Cette décision reste un cas isolé. En effet, la reconnaissance de la responsabilité du fait des produits défectueux reste difficile à obtenir en l’état actuel des connaissances scientifiques. 

Dans un arrêt du 30 mai 2023 de la Cour d’appel de Nîmes, venant sur renvoi d’une cassation, a rejeté les demandes de préjudices corporels et d’anxiété formulés par les patients estimant que le lien de causalité scientifique entre le défaut du produit et les préjudices allégués n’était pas suffisamment démontré. 

La Cour d’appel a également refusé de désigner des experts en vue d’une expertise chimique. Elle considère, en effet, qu’une « analyse chimique globale du médicament n’apparaît pas pertinente en l’espèce dans la mesure où il ressort des nombreuses pièces produites par la SASU Merck Santé et en particulier de l’ensemble des analyses et des études de pharmaco-épidémiologie réalisées par l’ANSM que la bonne qualité de la nouvelle formule n’est pas mise en cause. »

Le volet pénal

Une information judiciaire contre X est ouverte à Marseille depuis le 2 mars 2018 pour tromperie aggravée, blessures involontaires et mise en danger de la vie d’autrui, élargie en novembre à homicide involontaire après la mort d’une patiente de 48 ans. 

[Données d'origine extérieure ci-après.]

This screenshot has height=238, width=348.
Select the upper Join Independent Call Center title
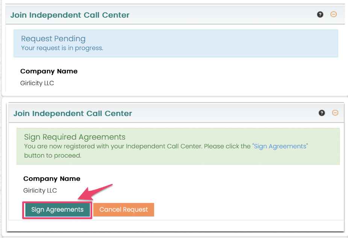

Le laboratoire Merck a été mis en examen en octobre 2022 pour tromperie aggravée et  blessures involontaires placé sous contrôle judiciaire. Dans le cadre de ce contrôle judiciaire, la filiale française de Merck a dû verser une caution de 4,3 millions d’euros, se décomposant comme suit : 4 millions pour garantir le paiement d’amendes et la réparation des dommages causés par l’infraction et 300 000 euros pour garantir sa représentation en justice et les actes de procédure.

Ici la compétence revient au Tribunal judiciaire de Marseille dans la mesure où la juridiction est dotée d’un pole Santé Publique et que le siège du laboratoire Merck, qui se trouve à Lyon, est dans son ressort. 

Là encore les expertises sont fondamentales. 

En 2021, un premier rapport a été rendu au juge d’instruction. Les quatre experts, des universitaires spécialistes de galénique, de pharmacocinétique et de chimie analytique, ont mis en évidence des différences importantes entre les deux formules, l’ancienne et la nouvelle. 

La vitesse de libération du principe actif dans l’organisme serait différente, le changement d’excipient pourrait accroître l’instabilité de la nouvelle formule, le dossier d’autorisation de mise sur le marché transmis par la firme aux autorités serait même « inexact » sur certains points. 

L’information est, pour l’heure, toujours en cours et les éléments qu’elle contient pourraient également être déterminants pour la reconnaissance du lien de causalité scientifique sur le plan civil.